Looking back, Slan says the Lacewood deal was probably the final straw. "It was proving to be an unmitigated disaster," he says with a shake of his head. In 1995, his board called him back in the hopes of steadying the sinking ship. But it was too late. He resigned. Eventually, the board bailed too. Borchiver continued to run the place for a few months. In the end, the HandMade library was sold for a pittance, and the premium kids' shows Kratt's Creatures and Zoboomafoo were sold to Cinar in Montreal.

Slan, who's now a teetotaller, was wrestling with personal demons. He retreated into his library to lick his wounds, read his books and re-think his life and career. He blames the demise of Paragon on many things, but ultimately holds himself responsible. "We did some bad deals," Slan says. "Our reputation in the industry suffered. But at the end of the day, I was CEO and I signed off on everything. It was my responsibility."

Stephenson, now a consultant, acknowledges it was difficult for Slan to start over. "But that's what he did. No moaning, no groaning. He has that wonderful Jewish philosophical shrug. He took the fall, but he did it with grace and dignity, never pointing fingers. He just kind of buckled down and got back to work."

Slan grew up in Toronto. His dad, Leon, now 86, owned the Dominion Luggage Company and was the Canadian amateur heavyweight boxing champion from 1935 to 1937. His 84-year-old mother, a former concert pianist, smokes three packs of cigarettes a day, eats only licorice, and works out at the gym six days a week. Says Slan, "I hope to God I have her genes."

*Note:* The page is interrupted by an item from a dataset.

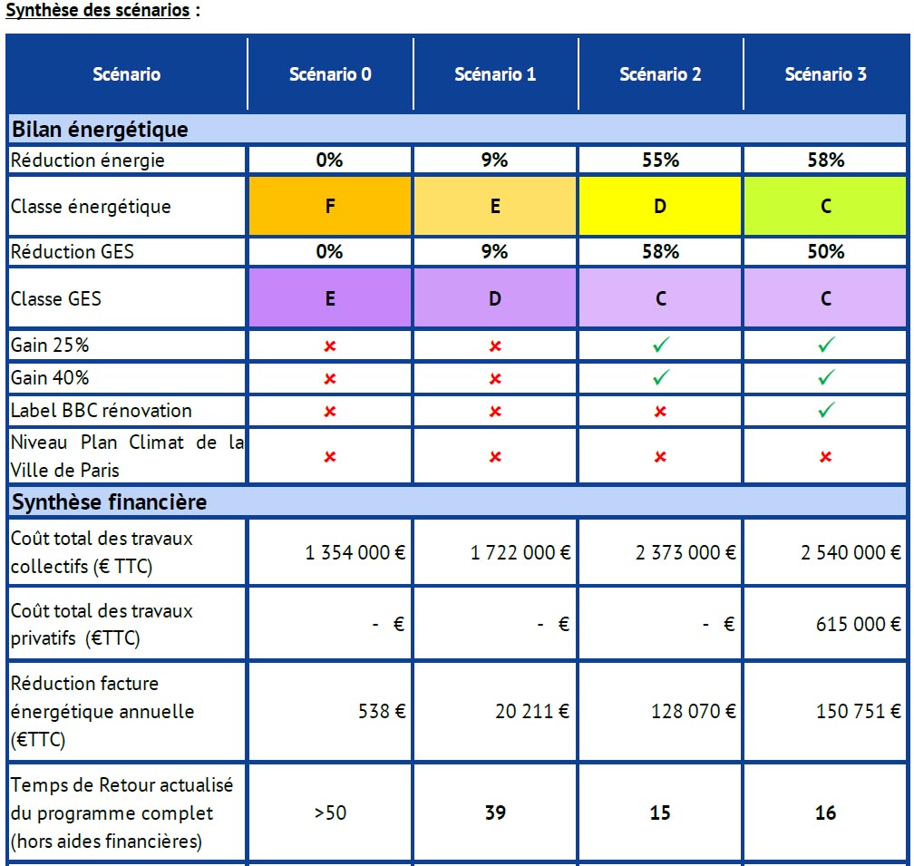Select the Gain 40% checkmark under Scénario 3
The image size is (914, 866).
(825, 377)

After studying at York, Slan did his master's in English at Columbia, and his PhD at U of T, and went on to teach at both Toronto and the University of Western Ontario in London. When the academic job market dried up, Slan supported himself by doing some TV and magazine work, before stumbling into the world of film. At that point, he says, "The history of film in Canada was mainly documentaries through the National Film Board." Soon after he left the cloistered world of the campus, Slan started Paragon.

Entertainment types say that Slan's academic-cum-entertainment background gives him the ideal credentials to successfully marry books with the big screen. Bill Mustos, senior vice-president of dramatic programming at CTV, started talking to Slan about a year ago. Says Mustos, now involved in early development on A Friend of the Family, "A lot of producers in this country will say, 'I read the galleys for this book, I've checked with the agent that the rights are available.' But only if the network says yes will the producer negotiate the rights.

"Jon has just gone off and done this himself, with his own money. He has a conviction about the creative material."

Adds Mustos, "Everyone in this country who works in TV has recollections of the Paragon days and the Paragon saga. But what I've been really impressed with is Jon's astuteness regarding up-and-coming writers and directors. He's effectively a one-man band, who has managed to put these deals together and also involve himself with some very interesting talent in this country at the grassroots level."

Between his book reading and deal pitching, Slan not only reads a heck of a lot -- he also sees virtually every new movie, from blockbuster schlock to the indies made on a shoestring.

"I'm mainly looking for actors," he says, "people who seem to be good and breaking."

Adds Slan, "I don't feel like I'm starting a new career. It's the same thing I was doing. I think I have a good nose for material, and the ability to find things that will sell and get made. And with any luck, one or two will be hits."